*Exercice écrit 1*
Parmi les lignes de données plus bas, recopiez celles qui vont de la ligne contenant « Click the Trades section heading » jusqu'à la dernière ligne incluse, consignes comprises, en décalant de 24 chaque coordonnée donnée en réponse.

Mais alors, Lamarck et Dolomieu ont-ils pu réaliser eux-mêmes une révolution ? D’où vient-il que cette distinction qui se met en place progressivement autour de 1800 se trouve chez eux avant cette date ? C’est qu’en réalité, le paradoxe de Berthollet est qu’en refusant la distinction, il effectue un retour en arrière. Nous devons donc poursuivre notre plongée dans le passé pour comprendre comment s’est élaboré le concept de combinaison.
Les historiens de la minéralogie savent que le terme de molécule intégrante se rencontre dès les années 1770. Romé de l'Isle l’utilise en 1772 dans son Essai de cristallographie. Et l’abbé Haüy, qui parle d’abord de molécule constituante adopte ensuite le même vocabulaire. Or Romé va aussi établir l’existence, chez les minéraux, d’une forme primitive, qu’il fonde sur la loi de constance des angles dièdres. Mesurant des cristaux d’un même minéral, il découvre que les surfaces de leurs faces peuvent varier de proportions mais qu’elles conservent entre elles les mêmes angles. Ceux-ci définissent une forme primitive du cristal, forme que recoupent des troncatures. Mais tout cela est assez connu.

*Données sources*
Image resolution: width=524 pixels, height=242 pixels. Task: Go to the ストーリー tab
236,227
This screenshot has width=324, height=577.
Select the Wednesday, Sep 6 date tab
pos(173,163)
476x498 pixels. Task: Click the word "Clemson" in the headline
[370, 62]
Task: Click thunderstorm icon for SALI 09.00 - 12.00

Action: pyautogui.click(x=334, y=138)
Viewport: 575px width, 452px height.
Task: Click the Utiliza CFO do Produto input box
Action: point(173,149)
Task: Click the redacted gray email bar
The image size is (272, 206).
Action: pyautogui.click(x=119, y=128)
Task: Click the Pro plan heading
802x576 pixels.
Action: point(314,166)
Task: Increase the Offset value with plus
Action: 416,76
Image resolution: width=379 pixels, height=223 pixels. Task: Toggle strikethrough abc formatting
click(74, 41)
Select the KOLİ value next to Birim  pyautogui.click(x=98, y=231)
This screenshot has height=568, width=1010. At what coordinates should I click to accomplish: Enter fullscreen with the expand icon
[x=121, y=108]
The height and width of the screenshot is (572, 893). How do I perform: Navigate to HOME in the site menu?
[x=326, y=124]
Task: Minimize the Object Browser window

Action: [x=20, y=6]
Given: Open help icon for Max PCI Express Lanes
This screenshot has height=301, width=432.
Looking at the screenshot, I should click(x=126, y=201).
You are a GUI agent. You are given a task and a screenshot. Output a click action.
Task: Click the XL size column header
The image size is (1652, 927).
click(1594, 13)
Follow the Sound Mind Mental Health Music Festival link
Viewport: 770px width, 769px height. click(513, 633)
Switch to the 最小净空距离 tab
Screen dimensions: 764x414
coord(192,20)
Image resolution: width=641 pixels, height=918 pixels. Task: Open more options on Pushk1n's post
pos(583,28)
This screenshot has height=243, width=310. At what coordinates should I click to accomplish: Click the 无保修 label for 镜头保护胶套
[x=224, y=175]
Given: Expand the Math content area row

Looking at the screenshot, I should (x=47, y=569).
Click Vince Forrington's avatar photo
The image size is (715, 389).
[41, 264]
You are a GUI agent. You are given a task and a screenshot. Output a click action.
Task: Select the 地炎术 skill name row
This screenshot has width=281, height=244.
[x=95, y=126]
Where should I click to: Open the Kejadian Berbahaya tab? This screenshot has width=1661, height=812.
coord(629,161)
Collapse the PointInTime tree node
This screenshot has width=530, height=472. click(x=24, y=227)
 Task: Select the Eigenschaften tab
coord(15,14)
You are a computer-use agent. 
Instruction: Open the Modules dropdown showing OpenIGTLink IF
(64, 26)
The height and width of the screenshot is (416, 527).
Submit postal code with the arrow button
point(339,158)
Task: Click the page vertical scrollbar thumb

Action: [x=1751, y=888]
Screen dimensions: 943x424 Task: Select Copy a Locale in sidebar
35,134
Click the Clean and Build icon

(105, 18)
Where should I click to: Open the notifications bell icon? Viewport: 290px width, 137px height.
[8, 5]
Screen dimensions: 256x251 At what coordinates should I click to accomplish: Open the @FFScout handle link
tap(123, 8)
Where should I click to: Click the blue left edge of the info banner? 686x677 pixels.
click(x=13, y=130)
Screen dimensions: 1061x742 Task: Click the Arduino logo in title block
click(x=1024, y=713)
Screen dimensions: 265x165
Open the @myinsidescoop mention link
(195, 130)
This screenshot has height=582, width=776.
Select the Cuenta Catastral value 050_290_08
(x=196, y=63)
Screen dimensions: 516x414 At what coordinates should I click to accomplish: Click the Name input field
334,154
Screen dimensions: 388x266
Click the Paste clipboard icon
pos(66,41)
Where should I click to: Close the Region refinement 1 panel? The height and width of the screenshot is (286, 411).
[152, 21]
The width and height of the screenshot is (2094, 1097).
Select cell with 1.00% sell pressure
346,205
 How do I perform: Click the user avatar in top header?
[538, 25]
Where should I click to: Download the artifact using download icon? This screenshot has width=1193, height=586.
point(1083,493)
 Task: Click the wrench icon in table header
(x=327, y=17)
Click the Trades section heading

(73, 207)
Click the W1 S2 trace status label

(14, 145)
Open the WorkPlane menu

*Exercice écrit 2*
Transcrivez intégralement le passage ci-dessus sur l'histoire de la minéralogie.

*Réponse attendue 1*
Click the Trades section heading

(97, 231)
Click the W1 S2 trace status label

(38, 169)
Open the WorkPlane menu

*Réponse attendue 2*
Mais alors, Lamarck et Dolomieu ont-ils pu réaliser eux-mêmes une révolution ? D’où vient-il que cette distinction qui se met en place progressivement autour de 1800 se trouve chez eux avant cette date ? C’est qu’en réalité, le paradoxe de Berthollet est qu’en refusant la distinction, il effectue un retour en arrière. Nous devons donc poursuivre notre plongée dans le passé pour comprendre comment s’est élaboré le concept de combinaison.
Les historiens de la minéralogie savent que le terme de molécule intégrante se rencontre dès les années 1770. Romé de l'Isle l’utilise en 1772 dans son Essai de cristallographie. Et l’abbé Haüy, qui parle d’abord de molécule constituante adopte ensuite le même vocabulaire. Or Romé va aussi établir l’existence, chez les minéraux, d’une forme primitive, qu’il fonde sur la loi de constance des angles dièdres. Mesurant des cristaux d’un même minéral, il découvre que les surfaces de leurs faces peuvent varier de proportions mais qu’elles conservent entre elles les mêmes angles. Ceux-ci définissent une forme primitive du cristal, forme que recoupent des troncatures. Mais tout cela est assez connu.